[Word and item position data]
┏━━
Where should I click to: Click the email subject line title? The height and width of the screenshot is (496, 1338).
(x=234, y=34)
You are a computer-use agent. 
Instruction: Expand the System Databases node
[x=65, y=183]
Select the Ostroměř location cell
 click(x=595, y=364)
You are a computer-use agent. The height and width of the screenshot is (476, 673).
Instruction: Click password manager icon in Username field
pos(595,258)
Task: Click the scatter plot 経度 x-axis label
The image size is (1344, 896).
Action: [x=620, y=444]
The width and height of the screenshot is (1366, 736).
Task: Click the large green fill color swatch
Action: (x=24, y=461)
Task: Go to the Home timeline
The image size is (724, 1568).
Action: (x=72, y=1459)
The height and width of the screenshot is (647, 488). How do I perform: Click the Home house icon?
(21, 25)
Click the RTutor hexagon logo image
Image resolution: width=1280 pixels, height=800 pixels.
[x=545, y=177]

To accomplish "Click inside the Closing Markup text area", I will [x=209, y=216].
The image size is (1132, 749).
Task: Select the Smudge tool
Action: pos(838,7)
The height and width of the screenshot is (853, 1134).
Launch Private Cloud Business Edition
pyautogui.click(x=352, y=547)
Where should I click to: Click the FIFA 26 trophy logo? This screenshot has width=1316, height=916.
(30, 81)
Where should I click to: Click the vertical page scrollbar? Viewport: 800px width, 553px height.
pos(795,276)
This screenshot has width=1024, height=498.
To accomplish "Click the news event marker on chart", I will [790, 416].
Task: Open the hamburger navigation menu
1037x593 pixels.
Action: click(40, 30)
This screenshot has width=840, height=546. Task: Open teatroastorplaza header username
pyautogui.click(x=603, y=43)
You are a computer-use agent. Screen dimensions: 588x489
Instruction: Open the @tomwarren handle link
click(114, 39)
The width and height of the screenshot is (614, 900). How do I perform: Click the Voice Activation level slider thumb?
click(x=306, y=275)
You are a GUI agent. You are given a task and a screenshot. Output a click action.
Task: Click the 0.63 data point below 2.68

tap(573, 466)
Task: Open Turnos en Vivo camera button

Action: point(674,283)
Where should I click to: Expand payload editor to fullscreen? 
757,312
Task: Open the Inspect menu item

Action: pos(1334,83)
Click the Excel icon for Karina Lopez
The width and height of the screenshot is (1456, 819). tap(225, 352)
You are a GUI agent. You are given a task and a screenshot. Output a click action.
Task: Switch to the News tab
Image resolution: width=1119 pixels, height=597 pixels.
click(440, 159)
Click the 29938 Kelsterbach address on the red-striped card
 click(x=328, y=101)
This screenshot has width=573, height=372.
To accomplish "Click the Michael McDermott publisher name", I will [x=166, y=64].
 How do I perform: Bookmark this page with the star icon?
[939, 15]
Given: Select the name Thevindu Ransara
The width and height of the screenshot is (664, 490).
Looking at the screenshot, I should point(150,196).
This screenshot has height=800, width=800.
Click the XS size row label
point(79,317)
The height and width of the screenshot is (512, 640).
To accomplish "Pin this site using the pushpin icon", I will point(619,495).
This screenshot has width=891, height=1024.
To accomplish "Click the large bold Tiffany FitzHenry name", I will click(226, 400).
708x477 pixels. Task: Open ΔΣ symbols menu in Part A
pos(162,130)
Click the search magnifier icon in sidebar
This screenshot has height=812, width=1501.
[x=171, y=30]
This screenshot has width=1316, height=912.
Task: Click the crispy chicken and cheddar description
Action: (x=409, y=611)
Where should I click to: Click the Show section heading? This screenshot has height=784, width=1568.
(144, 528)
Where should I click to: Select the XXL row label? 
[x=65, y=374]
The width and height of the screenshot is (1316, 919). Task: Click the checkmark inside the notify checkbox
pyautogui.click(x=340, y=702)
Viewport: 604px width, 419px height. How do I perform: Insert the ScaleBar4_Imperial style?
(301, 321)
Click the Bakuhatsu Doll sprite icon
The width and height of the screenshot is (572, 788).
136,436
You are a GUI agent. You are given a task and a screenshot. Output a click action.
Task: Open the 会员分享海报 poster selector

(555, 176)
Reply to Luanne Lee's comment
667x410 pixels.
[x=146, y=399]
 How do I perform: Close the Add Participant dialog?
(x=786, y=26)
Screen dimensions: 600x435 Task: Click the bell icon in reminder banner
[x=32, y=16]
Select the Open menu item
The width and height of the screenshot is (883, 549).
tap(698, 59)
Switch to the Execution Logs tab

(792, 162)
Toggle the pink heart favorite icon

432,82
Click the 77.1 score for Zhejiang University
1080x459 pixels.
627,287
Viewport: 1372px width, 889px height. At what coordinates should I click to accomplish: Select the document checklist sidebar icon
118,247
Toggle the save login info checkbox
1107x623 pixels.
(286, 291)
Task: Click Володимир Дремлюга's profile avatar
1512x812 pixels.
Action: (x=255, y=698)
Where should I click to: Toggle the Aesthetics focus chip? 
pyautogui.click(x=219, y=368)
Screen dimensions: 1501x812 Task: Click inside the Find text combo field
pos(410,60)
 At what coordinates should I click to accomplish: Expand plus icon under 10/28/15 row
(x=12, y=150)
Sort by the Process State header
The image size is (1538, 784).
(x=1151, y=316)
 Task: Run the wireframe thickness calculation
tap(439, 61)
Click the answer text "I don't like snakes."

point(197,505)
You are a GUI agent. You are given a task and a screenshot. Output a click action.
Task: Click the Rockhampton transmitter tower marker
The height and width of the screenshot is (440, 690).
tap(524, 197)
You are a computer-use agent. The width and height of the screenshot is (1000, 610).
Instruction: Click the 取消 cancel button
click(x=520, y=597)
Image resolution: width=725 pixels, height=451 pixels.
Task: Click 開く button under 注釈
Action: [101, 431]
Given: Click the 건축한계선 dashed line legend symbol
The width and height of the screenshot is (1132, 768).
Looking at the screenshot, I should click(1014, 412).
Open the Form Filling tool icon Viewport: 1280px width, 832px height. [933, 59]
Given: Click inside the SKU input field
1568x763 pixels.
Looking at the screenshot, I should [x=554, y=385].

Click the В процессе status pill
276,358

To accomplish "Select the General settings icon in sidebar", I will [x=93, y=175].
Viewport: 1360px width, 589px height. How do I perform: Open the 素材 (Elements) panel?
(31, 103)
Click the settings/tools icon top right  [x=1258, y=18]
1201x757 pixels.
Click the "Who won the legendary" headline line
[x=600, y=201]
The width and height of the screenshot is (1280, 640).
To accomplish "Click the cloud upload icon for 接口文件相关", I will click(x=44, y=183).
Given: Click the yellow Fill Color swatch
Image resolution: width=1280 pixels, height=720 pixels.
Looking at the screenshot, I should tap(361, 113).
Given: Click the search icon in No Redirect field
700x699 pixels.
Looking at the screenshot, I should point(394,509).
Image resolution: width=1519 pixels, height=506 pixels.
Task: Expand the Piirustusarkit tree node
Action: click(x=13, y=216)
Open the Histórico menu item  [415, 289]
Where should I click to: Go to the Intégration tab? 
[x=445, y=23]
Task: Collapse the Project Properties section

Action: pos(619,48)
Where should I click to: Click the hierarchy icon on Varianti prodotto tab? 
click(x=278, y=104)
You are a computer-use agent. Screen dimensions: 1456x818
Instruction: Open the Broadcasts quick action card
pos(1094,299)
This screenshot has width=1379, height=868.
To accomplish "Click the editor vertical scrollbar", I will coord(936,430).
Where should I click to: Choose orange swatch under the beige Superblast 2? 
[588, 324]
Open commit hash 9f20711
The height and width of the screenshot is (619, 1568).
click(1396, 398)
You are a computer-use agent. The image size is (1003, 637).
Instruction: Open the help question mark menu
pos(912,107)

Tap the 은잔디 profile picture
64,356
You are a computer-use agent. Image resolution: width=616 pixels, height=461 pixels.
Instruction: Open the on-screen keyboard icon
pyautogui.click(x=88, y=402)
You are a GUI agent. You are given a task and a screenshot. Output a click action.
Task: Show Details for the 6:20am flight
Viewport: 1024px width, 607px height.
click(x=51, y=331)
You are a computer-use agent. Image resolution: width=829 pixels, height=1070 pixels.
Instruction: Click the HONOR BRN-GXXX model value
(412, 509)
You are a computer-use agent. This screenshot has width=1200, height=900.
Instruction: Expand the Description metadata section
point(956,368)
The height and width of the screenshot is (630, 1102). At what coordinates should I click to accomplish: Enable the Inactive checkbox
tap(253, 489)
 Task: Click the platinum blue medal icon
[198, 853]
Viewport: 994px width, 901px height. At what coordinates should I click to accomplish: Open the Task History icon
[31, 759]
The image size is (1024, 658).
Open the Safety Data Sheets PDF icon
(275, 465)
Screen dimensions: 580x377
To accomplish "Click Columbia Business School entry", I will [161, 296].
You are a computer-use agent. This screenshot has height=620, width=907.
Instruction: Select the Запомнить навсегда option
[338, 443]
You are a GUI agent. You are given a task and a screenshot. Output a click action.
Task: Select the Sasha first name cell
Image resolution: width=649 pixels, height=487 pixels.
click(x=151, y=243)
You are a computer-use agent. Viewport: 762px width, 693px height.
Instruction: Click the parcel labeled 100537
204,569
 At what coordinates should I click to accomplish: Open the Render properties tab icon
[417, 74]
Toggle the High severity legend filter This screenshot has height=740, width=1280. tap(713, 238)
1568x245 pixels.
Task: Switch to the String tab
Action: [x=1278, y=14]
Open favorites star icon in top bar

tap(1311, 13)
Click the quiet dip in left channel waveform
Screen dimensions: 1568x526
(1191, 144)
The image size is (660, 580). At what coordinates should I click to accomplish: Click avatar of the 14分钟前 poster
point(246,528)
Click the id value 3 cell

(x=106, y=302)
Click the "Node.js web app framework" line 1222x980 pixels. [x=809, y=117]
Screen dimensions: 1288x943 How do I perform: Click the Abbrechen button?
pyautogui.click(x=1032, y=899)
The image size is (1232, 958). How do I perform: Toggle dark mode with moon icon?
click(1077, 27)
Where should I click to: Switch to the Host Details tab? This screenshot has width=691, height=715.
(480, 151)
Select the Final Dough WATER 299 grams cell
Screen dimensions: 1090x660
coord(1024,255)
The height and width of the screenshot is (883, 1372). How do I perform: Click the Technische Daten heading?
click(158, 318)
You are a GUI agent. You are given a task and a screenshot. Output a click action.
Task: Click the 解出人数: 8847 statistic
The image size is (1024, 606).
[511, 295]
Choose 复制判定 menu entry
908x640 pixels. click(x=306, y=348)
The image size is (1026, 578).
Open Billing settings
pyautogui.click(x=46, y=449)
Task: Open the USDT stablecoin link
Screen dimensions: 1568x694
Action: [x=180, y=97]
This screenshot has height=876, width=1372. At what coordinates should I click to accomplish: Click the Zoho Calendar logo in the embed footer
┗━━
WRITTEN PROBLEM: Begin at the start of the records and stop after the line that contains "click(x=595, y=364)". Write those lines out again, renaming "System Databases" to "User Databases" and leaving everything else unchanged.

RESPONSE TO THE EXERCISE:
Where should I click to: Click the email subject line title? The height and width of the screenshot is (496, 1338).
(x=234, y=34)
You are a computer-use agent. 
Instruction: Expand the User Databases node
[x=65, y=183]
Select the Ostroměř location cell
 click(x=595, y=364)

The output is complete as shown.